No.1088

題名:何もない空間のための美的なセンス
報告者:ナンカイン

 人の顔に関しては、その美しいと感じられる基準について、先頃の報告書のNo.1084、No.1085を含めて様々な検討が実施された。さらに、能との関連に筆者の報告書のNo.1086において、検討できた。しかしながら、筆者の本音的な意見として、それらでもっても、何故か、何か、確実な結論が実感できていないと感じられてならない。それは、やはり決定的な本質を見出していない(できていない)からかもしれない。いくら顔の表面をなぞったとしても、顔面をパーツに基づく配置を検討したとしても、そこから引き出される総合的な空間における、本質な美が見出せてはいない。なぜか、いつも、そう、感じる。そこから類推するに、世阿弥がプロデュースした能のすべての世界感までには、筆者は間違いなく至っていない。世阿弥の業績を考えると、そこは明らかではあるが、やはり世阿弥が観た真の美的な本質を見出すまでのレベルに達するまでは、思想の深化をつねづね要する。それは当たり前として、目の前に達する世界観としてその観念がその時代に深化すべく存在している。同じように、日本の文化を変えた千利休にしろ、筆者が敬愛してやまない、それら文化的な偉人の奥底には、人知れず努力があり、それを活かすべくセンシティブな感性が、そこに根差し、今で伝えられる地位を築いたのは間違いない。
 ただし、一個人として、少ない影響とあれども、先人の偉業に近づきたいと願うのは、許していただきたい。筆者個人としては先人の域に到達したい気持ちがあるのは、山々である。彼らを敬った上での、愚行であってもそれは構わない。
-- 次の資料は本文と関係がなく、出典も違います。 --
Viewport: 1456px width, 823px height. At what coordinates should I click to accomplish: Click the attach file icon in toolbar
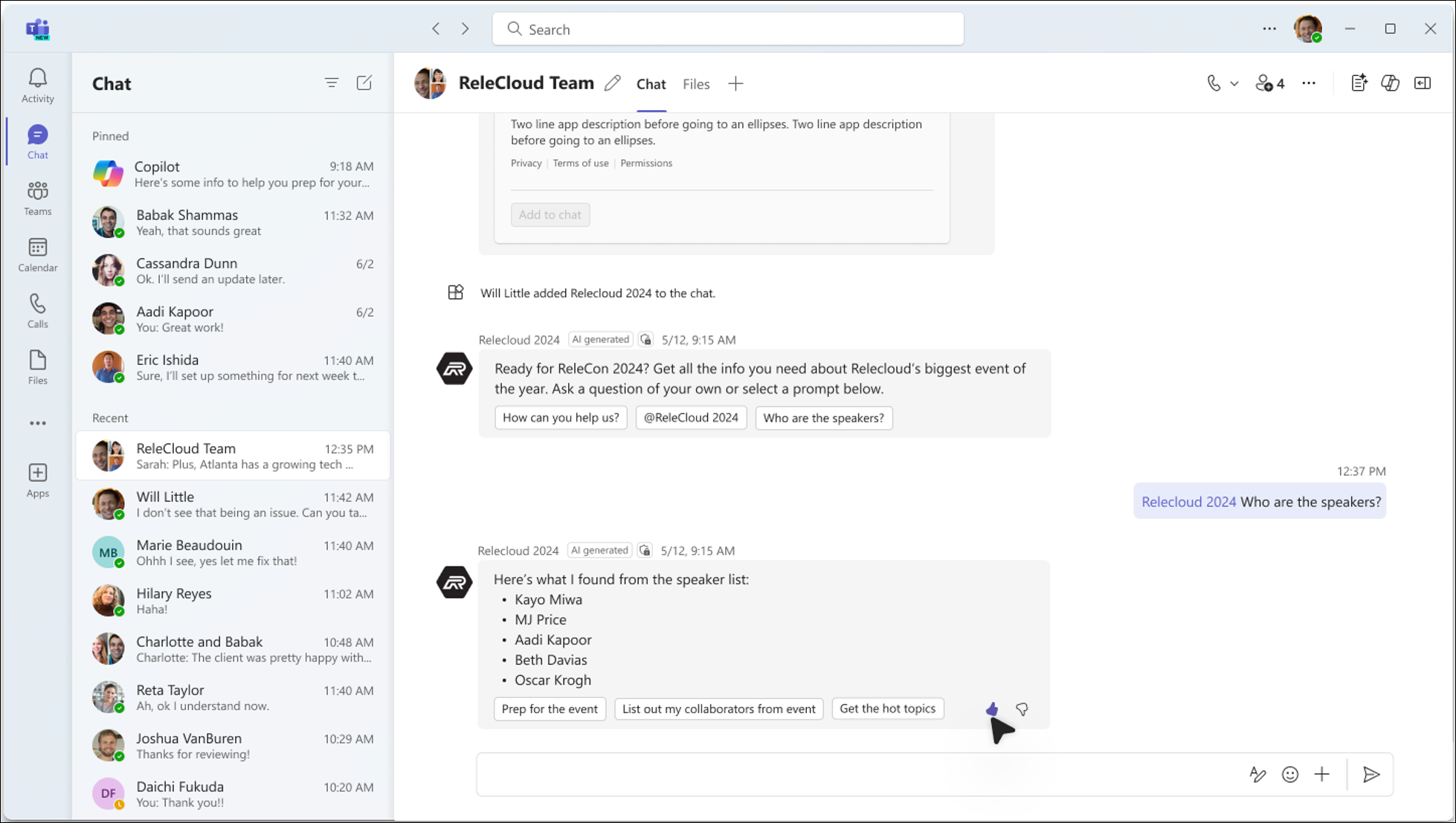click(1322, 774)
超えられない努力としても、筆者なりに故人の偉業を新たな時代を経た者として、ぜひ引き継ぎたいのは、やぶさかではない。
 そこで、図を提示すると、言うまもなくそこには、何もない空間が存在する。何もない。でも、美的には何かある。そのセンスはどうしてあるのであろうか。図はサンフランシスコの写真家Nirav Patel氏2)によるが、これを見てハッと気づいた。何かある。何もない空間は、筆者の頭の中である。

図 何もない空間1)

 どうしたら、世阿弥、千利休のような感性にまで近づけるのであろうか。まったく分からない。ただし、何もない空間としての筆者の頭の中でも美的には何かを感じた。それは、筆者個人の意見であっても、現代的なコンテンツの価値として、ここに記すべく報告した。その内容が、世阿弥、千利休により違うと反対されたとしても、筆者なりに報告した。「どうでもよくても、現在のコンテンツの価値は複雑です」、と改めて世阿弥、千利休に伝えたい。彼らの生まれ代わりがいた今にいたとしたら、これをどう感じるのであろうか。たぶん呆れるかもしれないが、その答えは、ありがとうございます、である。
 何だろう、この美しいと感じてしまう根拠はどこからくるのであろうか。そうして、読み返すと、文面自体にも何もないことにも気づいた。そうして、ひよひよとからっぽの頭の中で美的な扇子の風が吹く。